■ **WORK TO COMPLETE**:
1) Transcribe the passage of the Perl module documentation that starts at "The full list" and ends at "representation, or not.".
2) In the entries, switch "dropdown" to "drop-down" in the lines starting at the line that contains "Task: Open the 更多 dropdown button" and ending at the line that contains "Open the イベント". Return only those lines, with everything else unchanged.

■ **SOURCE TEXT**:
──────────────────────────────
This module encapsulates the description data and provides methods for manipulating that data. It was initially developed as an Apache incorporated tool for the mod_perl development. The idea beside was pretty simple -- to provide developers with the tree of all available perl modules installed on the system and make all sources and documents viewable on network.
As a side effect of the first developed prototype, it appeared to be usefull additionally from the standpoint of proper configuration of @INC array on the system, particularly regarding the fact that some perl modules could be shaded by other ones carrying the same CPAN class name. It appears to be pretty easy to mark all shaded modules on the tree, providing helpful information for the system administrator.
It was noticed additionally that the process of creation of the tree is extremely time consuming, especially on busy web servers equiped with rich Perl libraries. On the other hand, the content of the libraries remains unchanged usualy pretty long time that is measured in days and weeks. So far, the separation of the process of creation of the tree from the process of deployment of the view to the client browser seems beneficial from the prospective of improvement of performance on busy systems. That was the main reason of creation of this module, making it possible to use the same API from the command line script or one running under the cron control.
Despite the initial purpose, this version of the module is in no way associated with any real @INC array on the system. Instead, this module works with so-called pseudo_INC incoming array that might be, or might be not directly associated with current @INC for a particular user/process on the system.
Object Identification
It is sometimes required to keep several @INC descriptions on one system. This mainly depends on the fact that @INC is often user-cpecific. Apache::App::PerlLibTree is capable of managing several descriptions simultaniously when every description has a unique name.
A part of the problem is addressed through the creation of unique file-names for the results of export_to_DHTML
for every tree within the Apache::App::PerlLibTree
(in associated cron scripts) and has nothing to do with the class itself except the fact that we need to have a human-readable identification of the tree inside the screen-view in order to make it clear for the user, which tree is (s)he viewing.
This version of the module is using the following internal key for the object identification:
- tree_id
-
a string of identification that is dispayed on the screen for the end-user
It is assumed that tree_id
will be containing sufficient information for the object recognition by human user. It might contain blank spaces if necessary. This data could be provided as an incoming parameter for a new method usually. A special public method exists to check/update tree_id
.
Note: This item is important for export_to_DHTML
only since the removal of archive functionality. The presence of this item in the area of the main object data is a subject of possible future changes...
Internal Object Data
Internal data of the object is basically a hash. However, some keys are referencing another structured data like arrays, arrays of hashes, etc.
The full list of primary internal keys contains:
- tree_id
-
a string of identification that is dispayed on the screen for the human end-user
- application_directory
-
a URL mask of the application from the
Document Root
of web server - max_nodes
-
a watch-dog or down-counter of nodes represented in final document. Terminates all further recursions when reaches the zerro value.
- skip_empty_dir
-
boolen variable, means whether an empty directories should be skipped in final tree representation, or not.
──────────────────────────────
■ **AVAILABLE RECORDS**:

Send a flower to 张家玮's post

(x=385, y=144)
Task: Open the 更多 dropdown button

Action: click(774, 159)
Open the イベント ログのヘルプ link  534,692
──────────────────────────────
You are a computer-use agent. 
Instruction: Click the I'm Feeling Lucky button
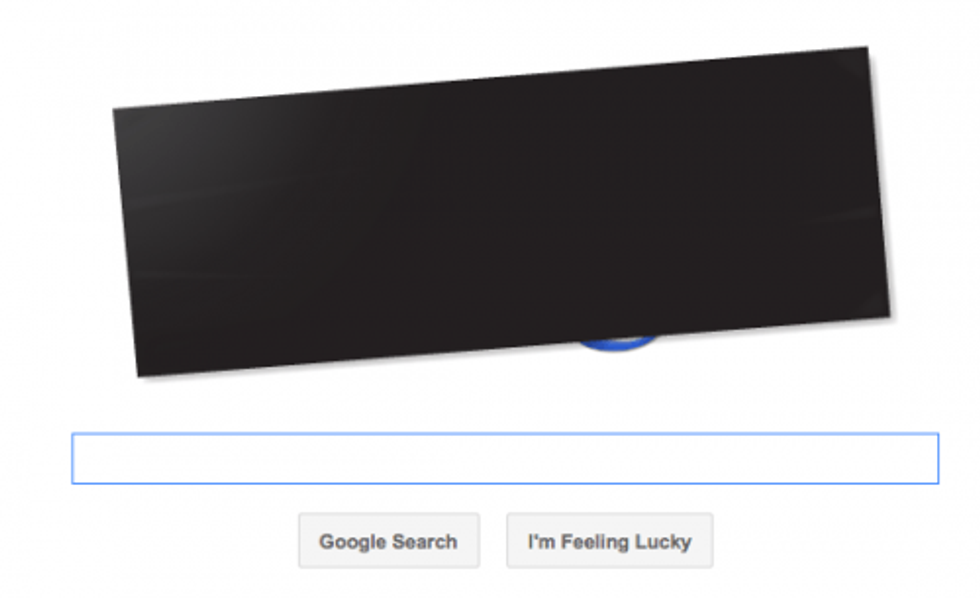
──────────────────────────────
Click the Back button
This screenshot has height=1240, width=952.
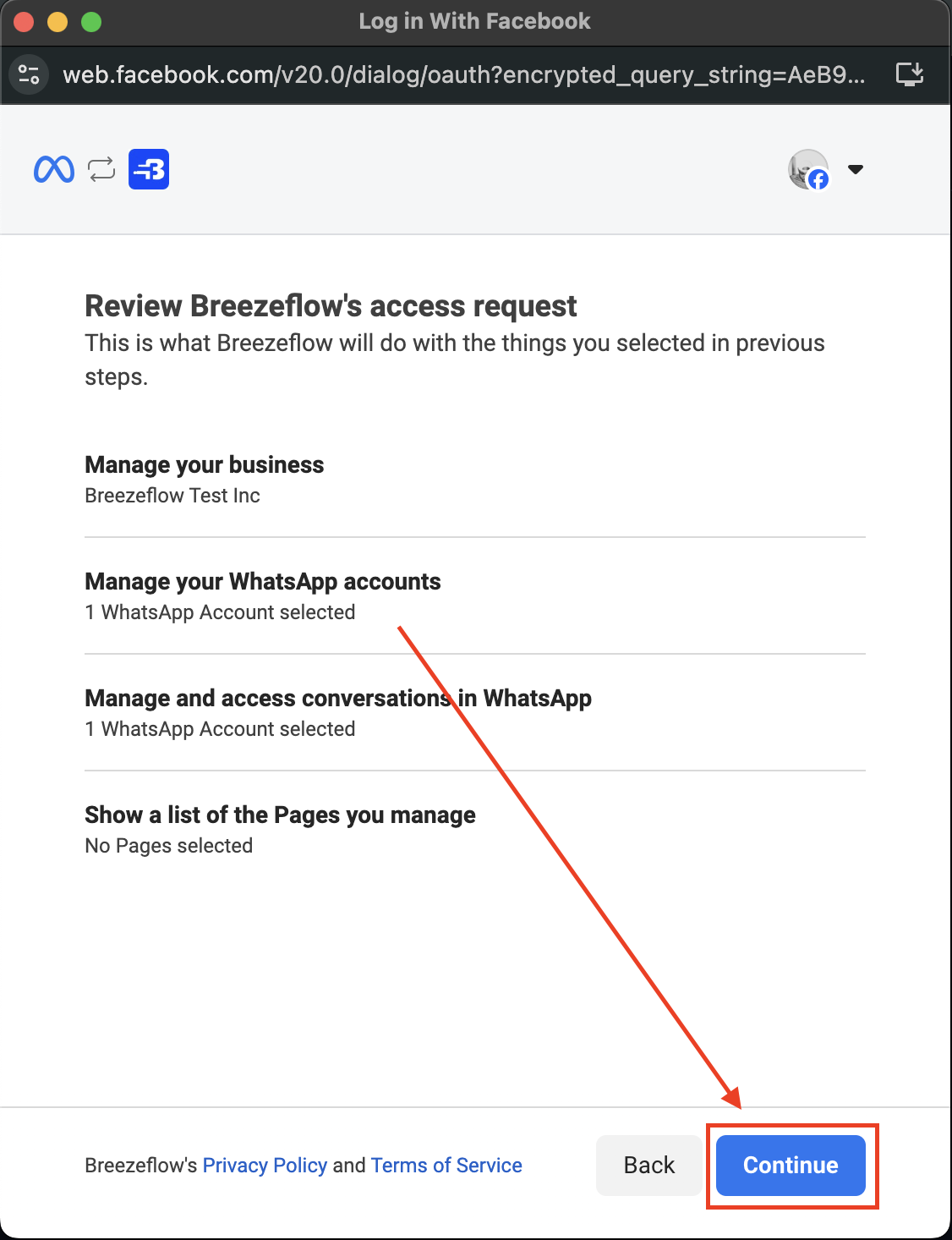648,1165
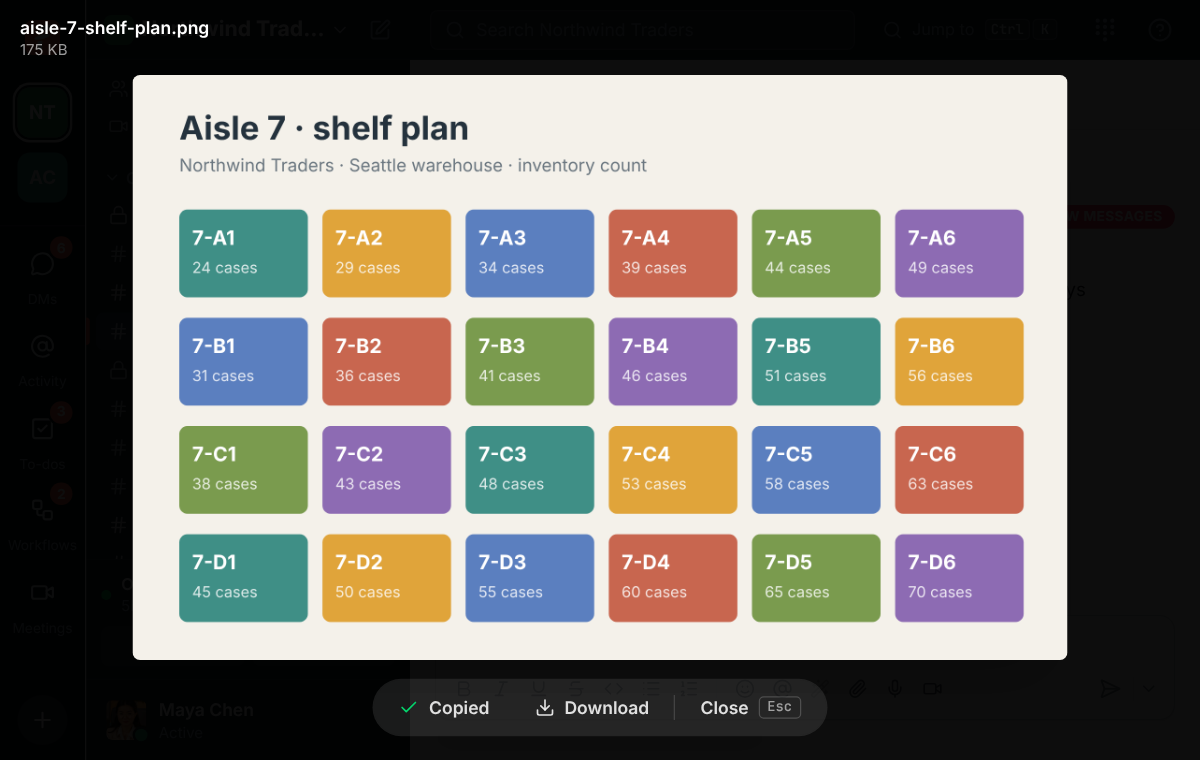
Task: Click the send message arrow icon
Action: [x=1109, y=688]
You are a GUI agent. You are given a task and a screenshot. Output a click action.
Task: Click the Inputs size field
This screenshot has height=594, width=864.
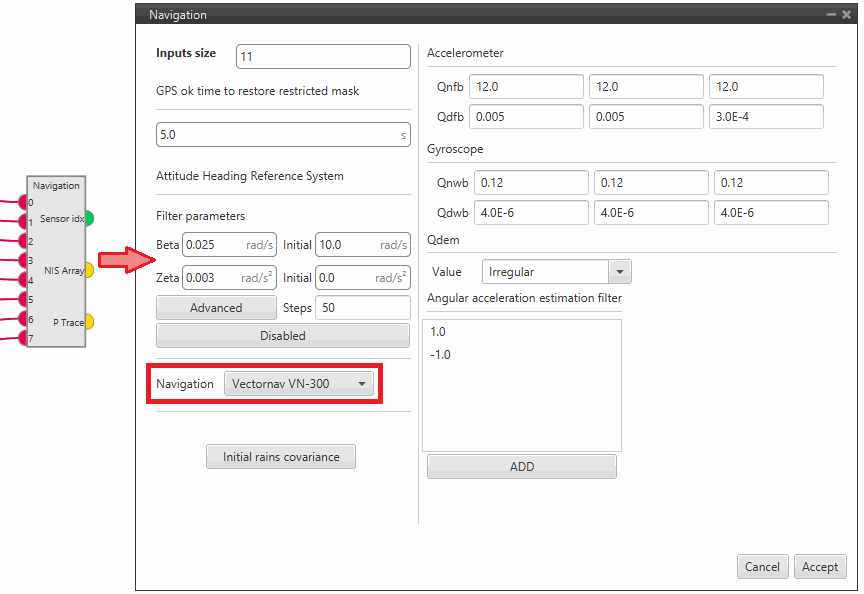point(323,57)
──────────────────────────────
■ **TASK RESULTS**:
1)
The full list of primary internal keys contains:
- tree_id
-
a string of identification that is dispayed on the screen for the human end-user
- application_directory
-
a URL mask of the application from the
Document Root
of web server - max_nodes
-
a watch-dog or down-counter of nodes represented in final document. Terminates all further recursions when reaches the zerro value.
- skip_empty_dir
-
boolen variable, means whether an empty directories should be skipped in final tree representation, or not.

2)
Task: Open the 更多 drop-down button

Action: click(774, 159)
Open the イベント ログのヘルプ link  534,692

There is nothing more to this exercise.